▶ **TASK DESCRIPTION**:
Reproduce each of the entries below verbatim, omitting the pictures from your answer.

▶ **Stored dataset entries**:

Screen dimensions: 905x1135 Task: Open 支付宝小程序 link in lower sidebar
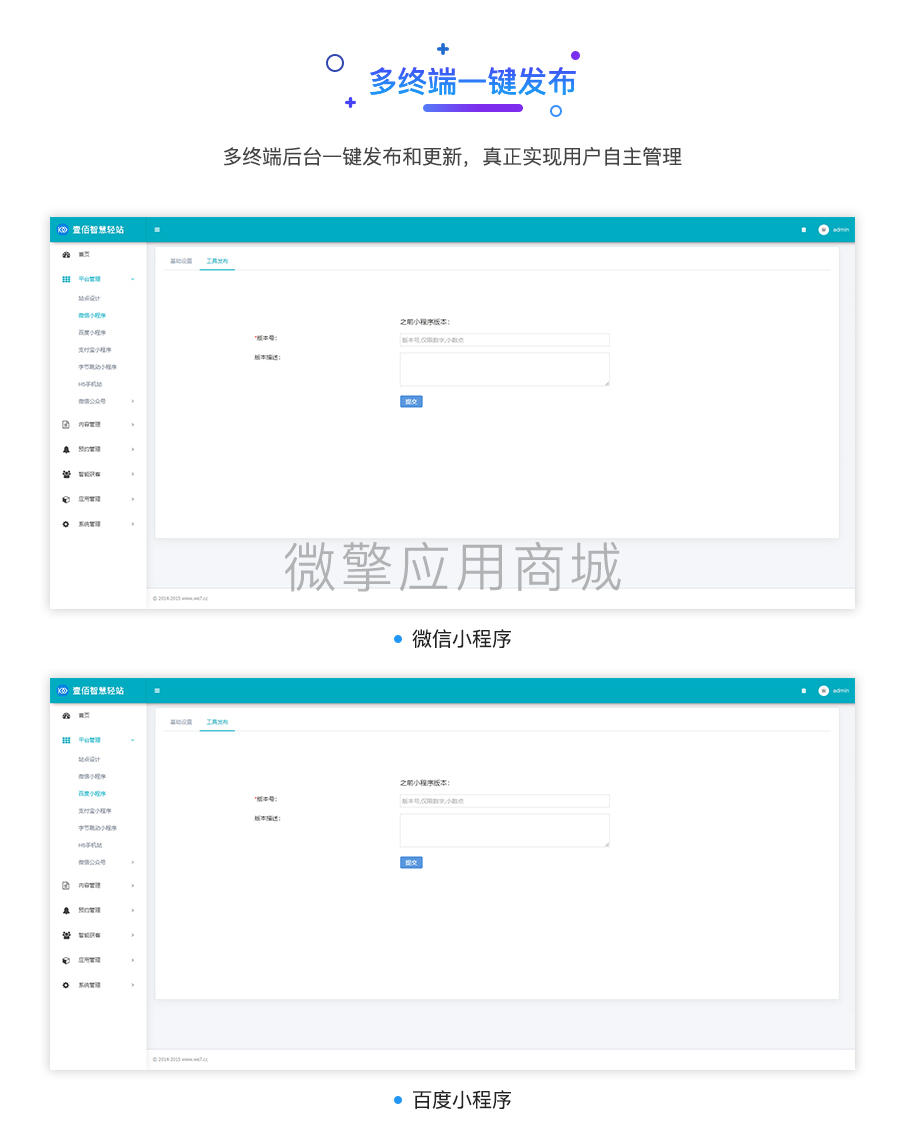(95, 811)
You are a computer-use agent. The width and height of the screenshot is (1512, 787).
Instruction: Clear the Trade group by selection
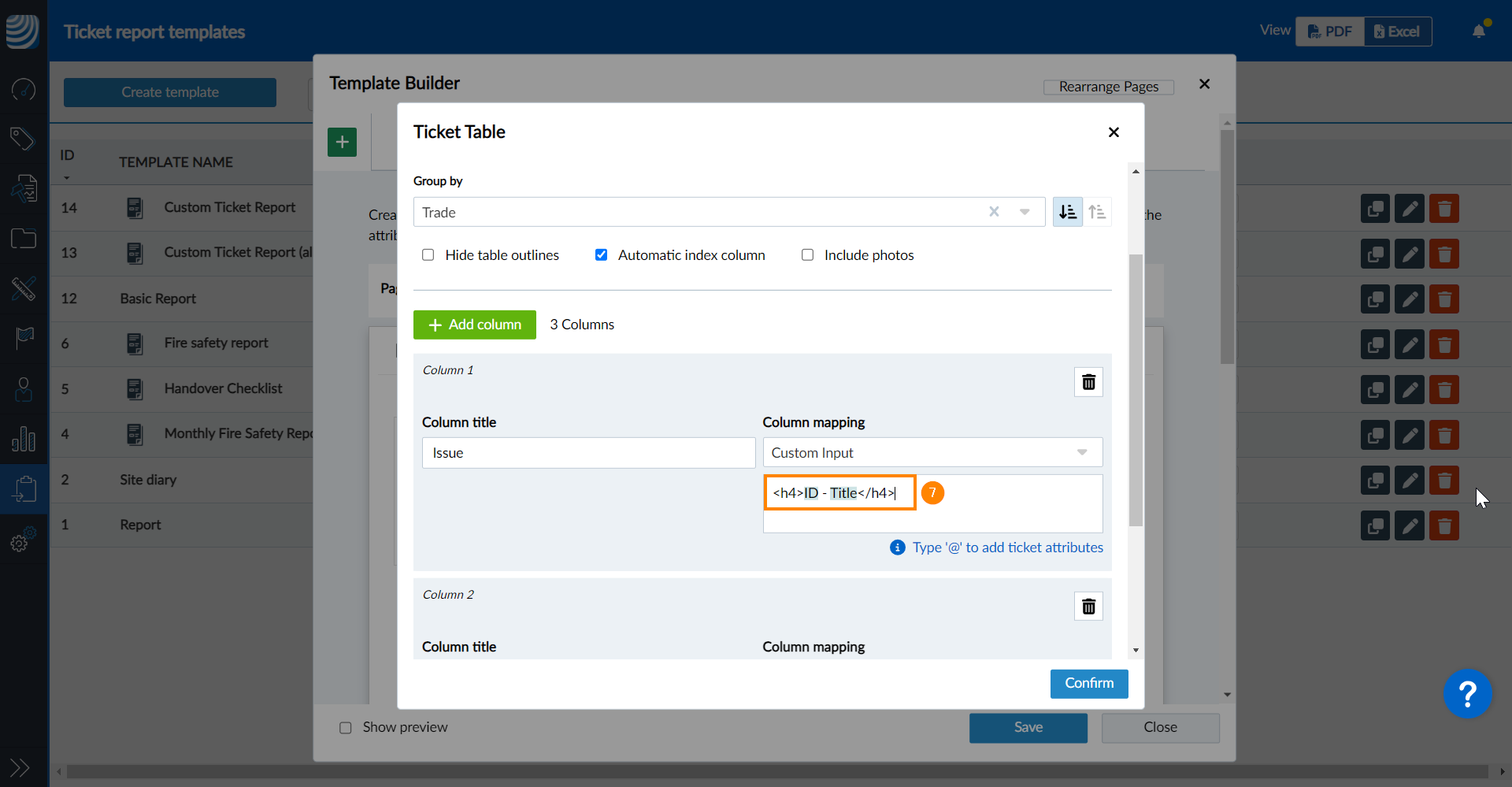pos(994,212)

▶ **RIGHT ANSWER**:
Screen dimensions: 905x1135 Task: Open 支付宝小程序 link in lower sidebar
(95, 811)
You are a computer-use agent. The width and height of the screenshot is (1512, 787).
Instruction: Clear the Trade group by selection
pos(994,212)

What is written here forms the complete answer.